[Pozycje wymienione w zbiorze danych]
════
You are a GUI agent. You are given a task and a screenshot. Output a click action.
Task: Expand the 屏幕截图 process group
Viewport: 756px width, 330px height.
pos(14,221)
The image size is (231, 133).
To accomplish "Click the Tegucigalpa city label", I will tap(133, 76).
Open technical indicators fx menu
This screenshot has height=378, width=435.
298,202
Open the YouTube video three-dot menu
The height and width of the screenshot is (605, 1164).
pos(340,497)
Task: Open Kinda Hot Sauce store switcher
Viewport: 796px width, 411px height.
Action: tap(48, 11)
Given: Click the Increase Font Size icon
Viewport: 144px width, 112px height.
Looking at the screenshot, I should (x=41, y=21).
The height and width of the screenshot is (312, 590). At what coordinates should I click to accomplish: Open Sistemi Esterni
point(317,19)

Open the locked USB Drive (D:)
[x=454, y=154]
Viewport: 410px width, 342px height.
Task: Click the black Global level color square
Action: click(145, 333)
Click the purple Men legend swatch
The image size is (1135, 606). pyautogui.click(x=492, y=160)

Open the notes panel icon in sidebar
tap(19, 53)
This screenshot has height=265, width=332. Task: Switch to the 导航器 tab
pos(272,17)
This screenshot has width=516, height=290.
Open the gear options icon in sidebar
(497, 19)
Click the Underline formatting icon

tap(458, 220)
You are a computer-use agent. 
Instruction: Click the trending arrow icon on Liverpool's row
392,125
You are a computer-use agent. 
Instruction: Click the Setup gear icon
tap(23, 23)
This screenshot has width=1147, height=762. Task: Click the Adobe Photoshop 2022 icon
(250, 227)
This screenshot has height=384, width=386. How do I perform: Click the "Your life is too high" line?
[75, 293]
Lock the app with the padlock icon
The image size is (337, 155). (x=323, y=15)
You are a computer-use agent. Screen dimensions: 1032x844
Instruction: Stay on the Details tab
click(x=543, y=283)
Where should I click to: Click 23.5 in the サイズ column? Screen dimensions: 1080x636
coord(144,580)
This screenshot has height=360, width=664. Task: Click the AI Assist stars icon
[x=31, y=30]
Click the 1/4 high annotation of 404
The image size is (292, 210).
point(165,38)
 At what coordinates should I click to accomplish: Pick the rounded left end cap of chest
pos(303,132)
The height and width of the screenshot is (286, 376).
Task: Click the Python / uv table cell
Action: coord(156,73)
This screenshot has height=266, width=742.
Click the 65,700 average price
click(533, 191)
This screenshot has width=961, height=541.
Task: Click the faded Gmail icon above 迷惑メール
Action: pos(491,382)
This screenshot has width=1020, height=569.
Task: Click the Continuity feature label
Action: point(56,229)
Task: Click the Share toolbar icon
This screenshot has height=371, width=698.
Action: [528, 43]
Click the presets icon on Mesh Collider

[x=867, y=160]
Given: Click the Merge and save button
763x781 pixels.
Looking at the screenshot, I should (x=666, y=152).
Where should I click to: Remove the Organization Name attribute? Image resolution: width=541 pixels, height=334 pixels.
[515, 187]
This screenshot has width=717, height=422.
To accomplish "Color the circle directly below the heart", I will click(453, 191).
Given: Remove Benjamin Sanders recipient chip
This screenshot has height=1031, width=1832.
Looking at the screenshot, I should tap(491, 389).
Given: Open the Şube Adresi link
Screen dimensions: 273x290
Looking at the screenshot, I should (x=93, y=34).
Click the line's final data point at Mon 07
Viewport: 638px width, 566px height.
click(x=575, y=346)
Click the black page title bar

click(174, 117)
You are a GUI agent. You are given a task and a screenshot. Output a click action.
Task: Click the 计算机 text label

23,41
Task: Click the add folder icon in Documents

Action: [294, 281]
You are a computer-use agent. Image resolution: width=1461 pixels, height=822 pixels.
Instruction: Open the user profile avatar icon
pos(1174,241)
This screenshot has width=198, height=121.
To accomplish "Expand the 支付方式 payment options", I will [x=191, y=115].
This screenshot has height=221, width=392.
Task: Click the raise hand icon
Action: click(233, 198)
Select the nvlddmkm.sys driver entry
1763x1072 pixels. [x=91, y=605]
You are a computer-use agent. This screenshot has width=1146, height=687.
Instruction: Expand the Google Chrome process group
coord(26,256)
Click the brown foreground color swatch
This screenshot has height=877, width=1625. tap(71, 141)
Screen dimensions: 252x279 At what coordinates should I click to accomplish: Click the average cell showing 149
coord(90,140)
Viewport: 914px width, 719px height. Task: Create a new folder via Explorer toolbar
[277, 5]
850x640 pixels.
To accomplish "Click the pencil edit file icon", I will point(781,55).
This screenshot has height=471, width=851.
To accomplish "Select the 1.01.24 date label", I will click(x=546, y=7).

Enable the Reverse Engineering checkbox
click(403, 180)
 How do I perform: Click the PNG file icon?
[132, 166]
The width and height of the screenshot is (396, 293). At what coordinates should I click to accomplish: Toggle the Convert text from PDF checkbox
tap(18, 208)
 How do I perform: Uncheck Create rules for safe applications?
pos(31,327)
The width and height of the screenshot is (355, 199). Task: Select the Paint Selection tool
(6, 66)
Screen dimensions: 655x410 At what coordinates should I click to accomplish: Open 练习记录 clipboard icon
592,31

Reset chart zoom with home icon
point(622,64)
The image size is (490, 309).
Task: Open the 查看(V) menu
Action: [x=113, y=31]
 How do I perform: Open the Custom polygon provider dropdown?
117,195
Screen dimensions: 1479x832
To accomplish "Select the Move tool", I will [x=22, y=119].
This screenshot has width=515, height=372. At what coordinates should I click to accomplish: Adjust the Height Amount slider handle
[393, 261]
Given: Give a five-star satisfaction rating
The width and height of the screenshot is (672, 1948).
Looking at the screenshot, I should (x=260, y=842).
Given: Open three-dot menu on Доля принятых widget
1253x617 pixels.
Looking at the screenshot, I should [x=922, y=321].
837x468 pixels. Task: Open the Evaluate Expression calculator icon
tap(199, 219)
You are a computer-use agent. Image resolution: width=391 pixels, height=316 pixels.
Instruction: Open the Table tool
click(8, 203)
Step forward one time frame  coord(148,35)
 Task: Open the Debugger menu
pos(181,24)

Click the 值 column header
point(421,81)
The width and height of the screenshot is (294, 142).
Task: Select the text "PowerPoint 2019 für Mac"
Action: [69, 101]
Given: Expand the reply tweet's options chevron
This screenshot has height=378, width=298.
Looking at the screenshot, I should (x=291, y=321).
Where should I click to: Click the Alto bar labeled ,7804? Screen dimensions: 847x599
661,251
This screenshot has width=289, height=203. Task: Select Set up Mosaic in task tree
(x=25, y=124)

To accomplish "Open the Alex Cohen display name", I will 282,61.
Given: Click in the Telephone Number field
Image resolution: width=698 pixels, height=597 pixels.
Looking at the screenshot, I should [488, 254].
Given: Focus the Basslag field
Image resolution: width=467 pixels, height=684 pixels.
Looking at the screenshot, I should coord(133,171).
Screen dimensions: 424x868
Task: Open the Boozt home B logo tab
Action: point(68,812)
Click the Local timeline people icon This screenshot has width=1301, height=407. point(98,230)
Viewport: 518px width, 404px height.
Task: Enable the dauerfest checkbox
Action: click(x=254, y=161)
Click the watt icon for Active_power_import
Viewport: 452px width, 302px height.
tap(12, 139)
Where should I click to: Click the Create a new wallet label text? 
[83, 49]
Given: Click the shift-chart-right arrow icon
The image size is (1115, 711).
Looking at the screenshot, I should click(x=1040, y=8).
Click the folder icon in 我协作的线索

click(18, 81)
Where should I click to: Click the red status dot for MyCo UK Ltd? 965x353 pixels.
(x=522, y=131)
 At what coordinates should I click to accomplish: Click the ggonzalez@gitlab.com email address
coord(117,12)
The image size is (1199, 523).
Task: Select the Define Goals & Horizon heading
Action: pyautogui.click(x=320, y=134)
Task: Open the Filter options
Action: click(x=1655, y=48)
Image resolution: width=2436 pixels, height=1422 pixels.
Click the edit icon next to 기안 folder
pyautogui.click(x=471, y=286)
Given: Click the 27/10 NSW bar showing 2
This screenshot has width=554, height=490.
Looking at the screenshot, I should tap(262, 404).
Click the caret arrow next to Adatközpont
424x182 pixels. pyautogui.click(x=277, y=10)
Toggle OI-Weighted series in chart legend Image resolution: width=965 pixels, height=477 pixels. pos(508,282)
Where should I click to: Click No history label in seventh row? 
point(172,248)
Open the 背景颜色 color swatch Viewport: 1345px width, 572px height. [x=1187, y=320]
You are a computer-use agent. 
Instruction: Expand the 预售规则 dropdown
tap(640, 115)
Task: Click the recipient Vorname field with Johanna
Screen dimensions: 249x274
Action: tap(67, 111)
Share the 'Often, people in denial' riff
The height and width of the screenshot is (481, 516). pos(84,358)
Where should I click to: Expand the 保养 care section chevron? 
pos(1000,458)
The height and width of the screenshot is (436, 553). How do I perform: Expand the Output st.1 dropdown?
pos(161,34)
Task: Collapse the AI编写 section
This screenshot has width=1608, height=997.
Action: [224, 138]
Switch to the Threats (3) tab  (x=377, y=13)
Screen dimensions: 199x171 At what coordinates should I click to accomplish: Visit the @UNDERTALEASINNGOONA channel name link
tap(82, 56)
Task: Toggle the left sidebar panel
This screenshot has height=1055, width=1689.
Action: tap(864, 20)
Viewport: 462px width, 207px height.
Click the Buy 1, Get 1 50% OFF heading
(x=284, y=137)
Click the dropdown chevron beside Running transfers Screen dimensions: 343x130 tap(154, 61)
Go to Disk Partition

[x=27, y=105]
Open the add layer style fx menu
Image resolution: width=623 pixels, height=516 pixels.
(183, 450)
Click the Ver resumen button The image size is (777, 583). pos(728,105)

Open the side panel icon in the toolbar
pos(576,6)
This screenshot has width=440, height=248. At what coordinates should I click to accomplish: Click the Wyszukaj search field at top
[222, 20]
════
Wymagania zadania: Przepisz bez zmian wiersze materiału powyżej: zacznij od wiersza zawierającego "This screenshot has width=198, height=121.", a skończ na wierszu zawierającym "1763x1072 pixels. [x=91, y=605]", włącznie z oboma.

Rozwiązane ćwiczenie:
This screenshot has width=198, height=121.
To accomplish "Expand the 支付方式 payment options", I will [x=191, y=115].
This screenshot has height=221, width=392.
Task: Click the raise hand icon
Action: click(233, 198)
Select the nvlddmkm.sys driver entry
1763x1072 pixels. [x=91, y=605]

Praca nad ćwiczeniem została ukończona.